Steve McQueen: The Man & Le Mans
Steve McQueen died long enough ago (November 7, 1980) that his legacy may not resonate with the two subsequent generations that have come forth since.
One day Steve McQueen had a quixotic notion that he would make a film about his passion – auto racing. The resultant film exists in the world of cult movies but the reality was that the experience was fraught with disaster and dissention.
This weekend the Museum of Fine Arts, Houston will screen two Steve McQueen related films. The documentary Steve McQueen: The Man & Le Mans (2015) unwinds on Friday, March 18, and the narrative feature Le Mans (1971) spins out on Saturday, March 19.
A good place to research the details behind McQueen’s obsession with this particular racecar film is the book “A French Kiss with Death” by Michael Keyser with Jonathan Williams. The production went from good to bad in a switchback turn. Accidents were a plague and the prestigious director McQueen had chosen, John Sturges, quit during the production.

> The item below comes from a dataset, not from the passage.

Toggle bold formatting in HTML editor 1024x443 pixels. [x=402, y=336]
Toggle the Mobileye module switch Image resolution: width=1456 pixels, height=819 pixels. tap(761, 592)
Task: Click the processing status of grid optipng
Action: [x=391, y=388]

Sturges had helmed McQueen in films as influential as The Magnificent Seven and The Great Escape.
Steve McQueen: The Man & Le Mans resonates with a kind of institutional memory of the image of the King of Cool reduced to a man determined to achieve his vision at any cost. Only his muse had taken a left turn.
McQueen the actor has to be experienced in Bullitt, The Thomas Crown Affair, The Getaway and a couple of others. The documentary Steve McQueen: The Man & Le Mans places the persona of McQueen in the context of his output. McQueen didn’t compete in the actual Le Man yet filmed the spectacle of the oldest and most respected automobile race in the world during its 24-hour 1970 edition. Over the next few months the production filmed a fictional account of a race driver caught in the Le Mans. The film was released in 1971 and played with the kind of austerity that an art film in the current day shows off by playing for a week and disappearing.
Gulf gasoline stations joined in on the promotion of Le Mans, and in fact the posters that were given to regular customers are now fodder for eBay.
McQueen was a one-of-a-kind cinematic phenomenon and his reputation is only going to get bigger as cinema gets older. Watching McQueen in the Le Mans films only reinforces that notion.